One thing that really surprised me was how badly Cowboy handled request bodies. JavaScript was beating it as soon as there was a reasonable amount of data to read!
tristan
I’d expect to see similar numbers in a benchmark for Bandit and Elli since they both use Erlang’s http parser – which also means Bandit will have the same scaling issue Cowboy hit years ago that resulted in cowlib being created.

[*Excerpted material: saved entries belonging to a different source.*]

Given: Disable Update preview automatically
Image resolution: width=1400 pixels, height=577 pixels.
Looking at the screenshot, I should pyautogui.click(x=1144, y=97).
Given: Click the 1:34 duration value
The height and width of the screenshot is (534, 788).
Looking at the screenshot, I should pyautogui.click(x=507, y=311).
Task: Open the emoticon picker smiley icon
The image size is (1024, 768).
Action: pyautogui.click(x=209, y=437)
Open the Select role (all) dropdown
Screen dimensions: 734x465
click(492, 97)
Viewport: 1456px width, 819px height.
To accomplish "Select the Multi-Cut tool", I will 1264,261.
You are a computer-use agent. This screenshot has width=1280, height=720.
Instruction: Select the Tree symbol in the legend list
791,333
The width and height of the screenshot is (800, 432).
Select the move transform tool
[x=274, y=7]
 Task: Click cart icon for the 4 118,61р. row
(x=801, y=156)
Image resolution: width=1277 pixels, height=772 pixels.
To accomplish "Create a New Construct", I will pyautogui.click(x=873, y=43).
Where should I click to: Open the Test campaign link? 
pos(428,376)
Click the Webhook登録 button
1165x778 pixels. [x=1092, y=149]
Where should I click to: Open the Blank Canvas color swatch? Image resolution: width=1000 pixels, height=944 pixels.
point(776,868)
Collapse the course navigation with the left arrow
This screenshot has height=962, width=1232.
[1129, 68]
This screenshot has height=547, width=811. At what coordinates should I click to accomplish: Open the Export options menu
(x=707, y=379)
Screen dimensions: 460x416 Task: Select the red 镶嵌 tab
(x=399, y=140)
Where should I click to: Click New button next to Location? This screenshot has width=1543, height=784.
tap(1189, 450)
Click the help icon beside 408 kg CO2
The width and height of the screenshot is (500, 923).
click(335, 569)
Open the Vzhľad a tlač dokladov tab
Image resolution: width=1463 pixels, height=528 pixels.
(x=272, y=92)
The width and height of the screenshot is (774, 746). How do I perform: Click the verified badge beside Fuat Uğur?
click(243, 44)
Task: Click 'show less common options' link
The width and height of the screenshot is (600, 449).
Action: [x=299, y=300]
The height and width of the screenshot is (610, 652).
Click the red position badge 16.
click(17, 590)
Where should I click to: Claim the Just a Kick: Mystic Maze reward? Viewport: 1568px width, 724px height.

But for many many use cases Elli (or Bandit I suppose) work great ![]()
mtrudel
Bandit author here. Late to the party, but a couple of things:
-
I’ve looked for historical evidence of decode_packet’s supposed scalability issues but I can’t seem to find anything. Can you point me at some references?
-
Performance numbers in (synthetic) benchmarks suggest quite the opposite regarding the scalability of cowlib vs. decode_packet. When I was building out GitHub - mtrudel/network_benchmark I had to give up on higher concurrency tests as I was unable to get Cowboy to complete them without massive error counts, whereas Bandit hummed along just fine (and indeed grew the performance gap even more on higher concurrency tests).
m.
mtrudel
The only references I can find specifically to decode_packet being replaced by cowlib dates back to 2013: https://groups.google.com/g/erlang-programming/c/C9OYrllYkpI/m/DeKOVx3rqEAJ
Some perf assertions also from that era: https://groups.google.com/g/erlang-programming/c/tJnDTcgb9L8/m/zd2fpAnCIyYJ
Considering the vintage of those assertions (R16-era), I don’t think they’re terribly relevant any longer, at least not without being corroborated by more contemporary comparisons. This proverbial ‘best before’ date is even more apparent given that benchmarks done both by me and Rawhat (GitHub - rawhat/http-benchmarks: benchmarks for mist, and other webservers) indicate that Cowboy’s performance hasn’t kept up.
The 0.6 release train of Bandit is going to be focused entirely on observability, performance and reproducible benchmarking. I expect to get an additional 20% or so perf gains out of Bandit based on this work, which should make it the fastest game in OTP town by a pretty significant measure. Expect work to start late 2022.
m.
tristan
There was a Plug but I don’t think it was ever updated for the last major release of Plug.
My understanding is it won’t work as a Plug anymore because it works different from Cowboy. I vaguely recall looking once, not too deeply, and think it was technically possible but would be a hack.
It also is “fast” because it isn’t completely general purpose – it only supports bodies up to a staticly defined size and requires a plugin to include the datetime in the response, things like that.
Other reason it is fast is it uses the builtin Erlang http parser (C code). But Cowboy replaced this with cowlib for a reason, scaling. cowlib will scale up on cores and keep better latency as concurrent requests go up.